Lexus NX po liftingu
Od premiery Lexusa NX minęły już trzy lata, a to okres, po którym powszechnie poddaje się auta modernizacji. Nie inaczej postąpił Lexus, który odświeżonego NX-a zaprezentował na salonie w Szanghaju.
Zmiany stylistyczne dostrzegalne są chyba wyłącznie dla fanów modelu. Samochód otrzymał odrobinę zmienione światła i nowy zderzak z przodu. Z tyłu również zmieniono kształt świateł zespolonych (są teraz nieco wydłużone), a końcówki układu wydechowego zintegrowano z nowym zderzakiem.
Lexus NX po liftingu
Nieco łatwiej dostrzec zmiany we wnętrzu. W oczy rzuca się przede wszystkim znacznie większy ekran pokładowych systemów. O ile wcześniej miał przekątną 7 cali, to teraz będzie to aż 10,3 cala. Nowe są sterowniki klimatyzacji, powiększono również gładzik Remote Touch sterujący ekranem.
Inne zmiany to lepiej usytuowane porty USB o większej mocy i powiększona tacka ładowania bezprzewodowego, mieszcząca większe smartfony.
Lexus NX po liftingu
Przy okazji liftingu zwiększono poziom wyposażenia standardowego, które obejmuje teraz m.in. pakiet Lexus Safety System +. Pod tą nazwą kryje się adaptacyjny tempomat, system automatycznego hamowania, asystenta pasa ruchu i automatyczne światła drogowe.
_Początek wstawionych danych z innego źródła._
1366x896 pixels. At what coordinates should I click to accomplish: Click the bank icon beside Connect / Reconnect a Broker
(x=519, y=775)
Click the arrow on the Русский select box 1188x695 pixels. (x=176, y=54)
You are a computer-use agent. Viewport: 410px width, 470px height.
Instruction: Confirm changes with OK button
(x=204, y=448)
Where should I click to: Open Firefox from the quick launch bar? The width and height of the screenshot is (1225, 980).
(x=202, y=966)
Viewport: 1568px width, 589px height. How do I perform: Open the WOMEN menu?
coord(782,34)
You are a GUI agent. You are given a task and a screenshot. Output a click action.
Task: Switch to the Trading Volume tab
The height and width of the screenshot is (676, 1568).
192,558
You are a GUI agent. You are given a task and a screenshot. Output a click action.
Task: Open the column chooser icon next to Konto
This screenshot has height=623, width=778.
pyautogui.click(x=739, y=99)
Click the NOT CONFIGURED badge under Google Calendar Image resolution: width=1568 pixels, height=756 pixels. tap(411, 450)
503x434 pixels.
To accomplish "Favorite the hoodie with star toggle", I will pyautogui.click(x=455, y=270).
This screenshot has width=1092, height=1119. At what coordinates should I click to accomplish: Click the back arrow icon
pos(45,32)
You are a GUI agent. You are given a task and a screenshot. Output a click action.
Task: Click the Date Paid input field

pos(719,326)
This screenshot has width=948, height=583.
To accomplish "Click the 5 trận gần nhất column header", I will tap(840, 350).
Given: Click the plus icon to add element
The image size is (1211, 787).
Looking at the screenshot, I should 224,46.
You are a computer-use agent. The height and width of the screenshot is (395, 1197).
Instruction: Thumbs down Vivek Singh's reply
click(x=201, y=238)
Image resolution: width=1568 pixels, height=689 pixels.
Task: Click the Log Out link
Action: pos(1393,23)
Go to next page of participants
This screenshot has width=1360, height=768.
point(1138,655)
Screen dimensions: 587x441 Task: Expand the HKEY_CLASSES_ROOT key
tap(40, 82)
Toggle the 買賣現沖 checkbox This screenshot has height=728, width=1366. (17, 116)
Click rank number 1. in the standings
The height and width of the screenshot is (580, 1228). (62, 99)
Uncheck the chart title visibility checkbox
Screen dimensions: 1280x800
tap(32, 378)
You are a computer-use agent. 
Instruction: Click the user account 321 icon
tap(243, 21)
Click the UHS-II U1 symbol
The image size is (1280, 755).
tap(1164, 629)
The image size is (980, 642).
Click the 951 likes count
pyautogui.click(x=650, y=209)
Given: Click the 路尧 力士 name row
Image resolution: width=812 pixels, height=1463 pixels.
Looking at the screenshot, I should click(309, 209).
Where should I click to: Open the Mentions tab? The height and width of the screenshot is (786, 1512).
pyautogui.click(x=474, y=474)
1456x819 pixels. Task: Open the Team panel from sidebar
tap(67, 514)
Zmodernizowano zawieszenie, pojawiły się nowe amortyzatory, a także nowa wersja systemu AVS (Adaptive Variable Suspension).
Lexus NX po liftingu
Żadne zmiany nie zaszły natomiast w zakresie jednostek napędowych. Lexus NX madal będzie dostępny jako hybryda (300h) o mocy 197 KM (komponent spalinowy stanowi czterocylindrowy silnik benzynowy o pojemności 2.5 l) oraz z doładowanym silnikiem benzynowym o pojemności 2.0 i mocy 238 KM, którego oznaczenie zmieniono z 200t na 300.
W Szanghaju pokazano również wersję po fabrycznym "usportowieniu" o nazwie NX F. Samochód ten wyróżnia się bardziej agresywną stylizacją, ale brak w nim zmian technicznych.